First broadcast on www.provet.co.uk  


This information is provided by Provet for educational purposes only.

You should seek the advice of your veterinarian if your pet is ill as only he or she can correctly advise on the diagnosis and recommend the treatment that is most appropriate for your pet.

Many forms of cancer compete with the body for energy, and this problem is compounded by reduced food intake

It is well known that cancer cells grow at the expense of the animals body as they compete for available energy sources, particularly carbohydrates. Many tumours preferentially metabolise glucose using anaerobic glycolysis, and the rate of turnover of glucose has been estimated to be up to 80% greater in cancer patients than in normal patients.  Glucose is an essential energy source for several organs, including the brain, and this increased glucose utilisation shifts the body into a catabolic state, so it starts to breakdown its own body stores of energy (as fats, glycogen and proteins) to maintain blood glucose concentrations.

At the same time, appetite is often suppressed in cancer patients due to a variety of factors :

  • Decreased sense of taste
  • Decreased sense of smell
  • A direct effect of intermediate metabolites (eg serotonin) on the satiety centre in the brain
  • The presence of liver disease
  • The presence of paraneoplastic syndrome - with hypercalcaemia
  • Pain
  • Obstruction to normal feeding by the tumour
  • Side-effects of anti-cancer treatments
  • Generalised weakness, depression and eventually a moribund state

The net result of increased energy utilisation with decreased energy intake is accelerated catabolism with rapid body weight loss.

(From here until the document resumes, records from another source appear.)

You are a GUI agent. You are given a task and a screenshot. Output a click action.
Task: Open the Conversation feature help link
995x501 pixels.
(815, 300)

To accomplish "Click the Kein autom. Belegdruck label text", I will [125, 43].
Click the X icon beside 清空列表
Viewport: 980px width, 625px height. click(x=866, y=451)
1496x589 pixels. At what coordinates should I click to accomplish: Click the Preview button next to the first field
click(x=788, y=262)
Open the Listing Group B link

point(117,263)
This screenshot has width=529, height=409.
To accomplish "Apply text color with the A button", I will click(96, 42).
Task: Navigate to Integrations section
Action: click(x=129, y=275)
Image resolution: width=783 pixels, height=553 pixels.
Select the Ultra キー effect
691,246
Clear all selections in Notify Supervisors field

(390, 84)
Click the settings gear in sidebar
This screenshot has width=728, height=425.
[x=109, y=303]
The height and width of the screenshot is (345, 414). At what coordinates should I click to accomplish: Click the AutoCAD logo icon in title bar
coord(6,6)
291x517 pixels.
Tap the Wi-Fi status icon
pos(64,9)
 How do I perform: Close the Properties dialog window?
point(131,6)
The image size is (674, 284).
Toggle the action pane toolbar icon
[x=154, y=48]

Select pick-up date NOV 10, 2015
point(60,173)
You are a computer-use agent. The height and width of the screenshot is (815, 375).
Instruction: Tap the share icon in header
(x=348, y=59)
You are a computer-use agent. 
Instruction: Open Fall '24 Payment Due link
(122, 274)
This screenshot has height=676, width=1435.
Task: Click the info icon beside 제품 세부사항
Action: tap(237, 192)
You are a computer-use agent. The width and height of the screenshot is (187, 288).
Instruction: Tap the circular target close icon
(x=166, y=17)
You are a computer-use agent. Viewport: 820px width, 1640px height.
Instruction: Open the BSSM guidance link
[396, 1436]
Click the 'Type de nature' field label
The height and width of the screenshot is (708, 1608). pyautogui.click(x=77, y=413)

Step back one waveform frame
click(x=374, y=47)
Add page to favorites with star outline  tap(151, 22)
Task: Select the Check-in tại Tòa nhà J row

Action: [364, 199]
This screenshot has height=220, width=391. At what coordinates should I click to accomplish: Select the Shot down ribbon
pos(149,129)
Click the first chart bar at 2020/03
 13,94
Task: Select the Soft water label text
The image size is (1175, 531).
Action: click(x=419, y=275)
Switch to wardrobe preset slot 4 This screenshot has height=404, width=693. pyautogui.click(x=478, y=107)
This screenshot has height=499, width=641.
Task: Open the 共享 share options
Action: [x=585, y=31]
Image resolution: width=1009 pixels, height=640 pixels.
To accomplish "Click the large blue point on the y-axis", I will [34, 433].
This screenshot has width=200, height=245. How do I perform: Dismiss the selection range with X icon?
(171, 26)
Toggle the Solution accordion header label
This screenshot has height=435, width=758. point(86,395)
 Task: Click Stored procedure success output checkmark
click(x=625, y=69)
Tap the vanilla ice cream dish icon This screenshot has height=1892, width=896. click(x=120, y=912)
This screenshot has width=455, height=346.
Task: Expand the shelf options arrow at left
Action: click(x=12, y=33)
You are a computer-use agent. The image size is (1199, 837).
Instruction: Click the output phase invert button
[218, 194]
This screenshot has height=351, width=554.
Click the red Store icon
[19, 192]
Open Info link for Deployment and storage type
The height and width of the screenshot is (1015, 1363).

Maintenance of energy intake is of paramount importance if cancer patients are to maintain homeostatic mechanisms, maintain immune-competence and respond optimally to the use of therapeutic drugs and other modalities of treatment. If necessary force feeding or tube feeding techniques (such as PEG tubes) should be adopted early in the course of the disease to prevent this vicious downward cycle of energy wastage, weight loss and generalised weakness.